PROVIDED PASSAGE>
___

This morning I felt prompted to finish the wishes, so I stuck my hand in the cup from my partner’s grandmother and four of the five remaining wishes popped out and rolled away, which I took to mean “go burn these in a little wish bonfire on your kitchen windowsill.” I stood at the window and watched the notes turn to ash in the first winds of winter. I pulled cards for the last quarter of next year, and for the year to come. And then I pulled out the final wish, which read “stability amidst change.”
Friends, I do not remember writing this wish 😂. Which means, I think, that sometimes the meaning makes us. As I (a little fearfully) undertake a year of practical study in what stability amidst change can mean, I was thinking about this work of learning about and writing about binaries — and how binaries are a way of approaching the world, ourselves, and each other that promises in many ways a kind of stability amidst the chaos of the world around us.

___

TO BE DONE>
- 1) In the passage about burning wishes, what did the final wish say?
- 2) Copy the passage about burning wishes word for word, starting at "Friends, I do" and ending at "world around us.".
- 3) Carry on writing the passage about burning wishes, picking up after its last sentence.
The records are from a different source than the passage about burning wishes.

RECORDED DATA>
___

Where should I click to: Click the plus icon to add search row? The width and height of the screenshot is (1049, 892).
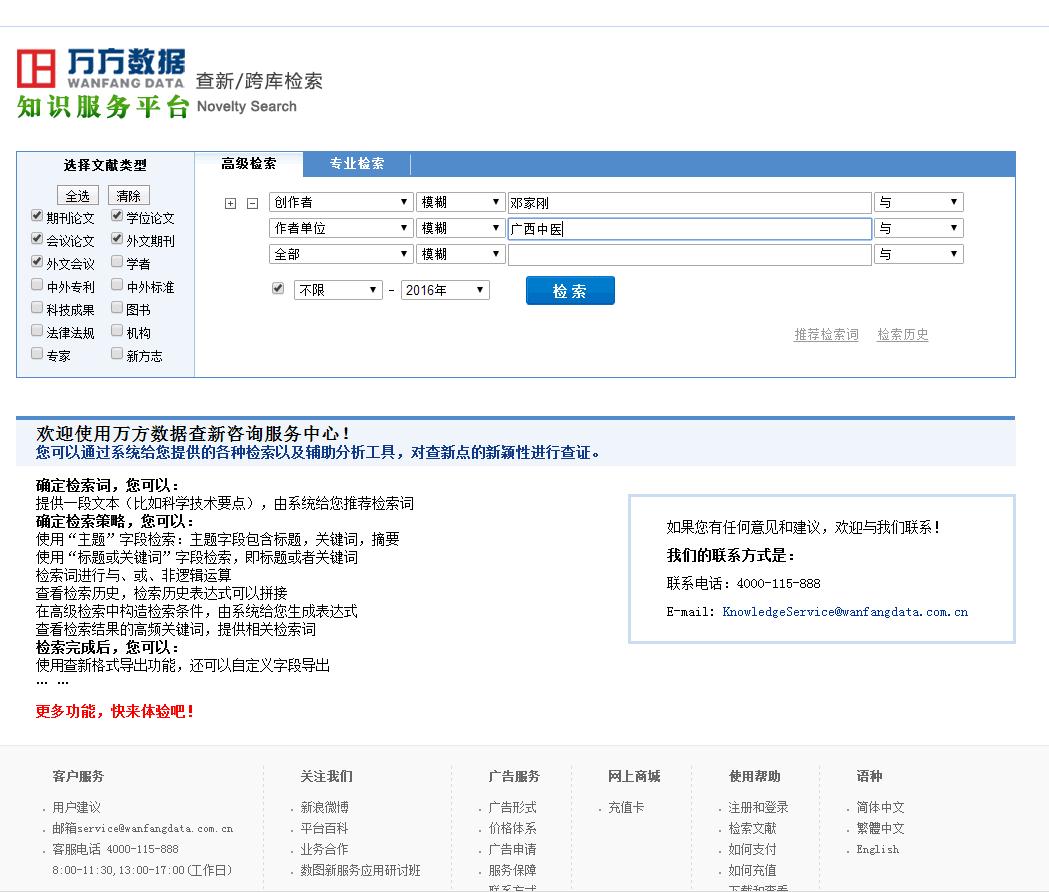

___

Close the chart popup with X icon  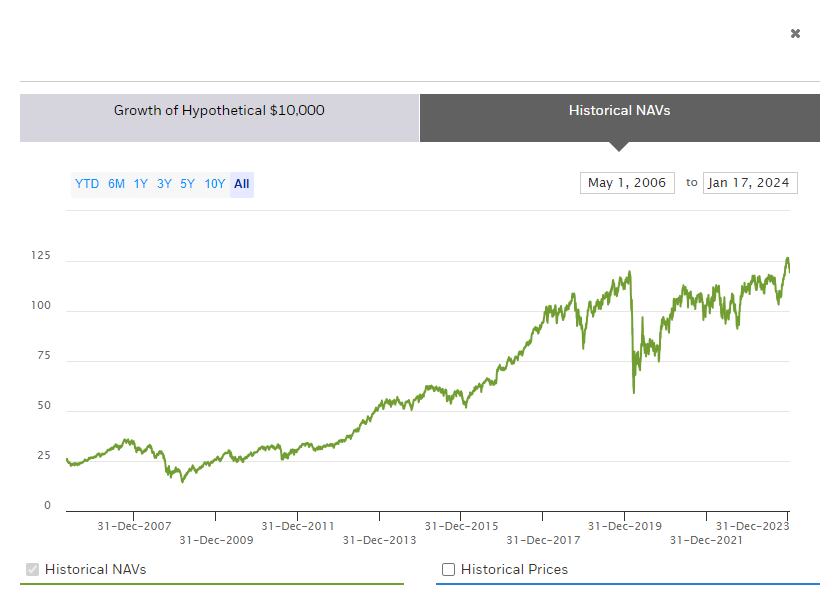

___

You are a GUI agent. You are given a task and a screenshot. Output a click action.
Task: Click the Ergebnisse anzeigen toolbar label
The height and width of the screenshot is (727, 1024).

___

EXERCISE ANSWERS>
- 1) The final wish read "stability amidst change."

- 2)
Friends, I do not remember writing this wish 😂. Which means, I think, that sometimes the meaning makes us. As I (a little fearfully) undertake a year of practical study in what stability amidst change can mean, I was thinking about this work of learning about and writing about binaries — and how binaries are a way of approaching the world, ourselves, and each other that promises in many ways a kind of stability amidst the chaos of the world around us.

- 3)
I think that the rigidity of binary approaches come close to a sense of stability, or at least a replacement that many of us have swapped out, or were taught to swap out, instead of a sense of internal stability — by which I mean trust in ourselves, the practice of being present to what is, within and without, approaching ourselves with as much compassion, and as little blame, judgment or shame as we can muster, along with a big heap of not taking ourselves too seriously. If the people in our lives didn’t create space for us to learn that, probably because they didn’t have it themselves, then having a system that will sort the world into two clear categories feels very relieving in a lot of ways. Something solid you can lean on and return to. You know, except for the constant buzz of unease that you’re doing something, or all of it wrong, against which you have to buttress yourself with self-righteousness and meticulous evidence that someone else is actually in the wrong and deserves to be punished more than you.
All that to say, this feels like a very nonbinary wish, to learn what stability feels like, tastes like, looks like, sounds like — in short to learn to sense what stability in any given moment might be, in a world and in a year that at least in the so-called US, promises us a whole lot of change and chaos and binary approaches.
I hope, as your calendar year draws to a close, that you are able to take a moment for meaning-making, whether you are making the meaning or the meaning is making you.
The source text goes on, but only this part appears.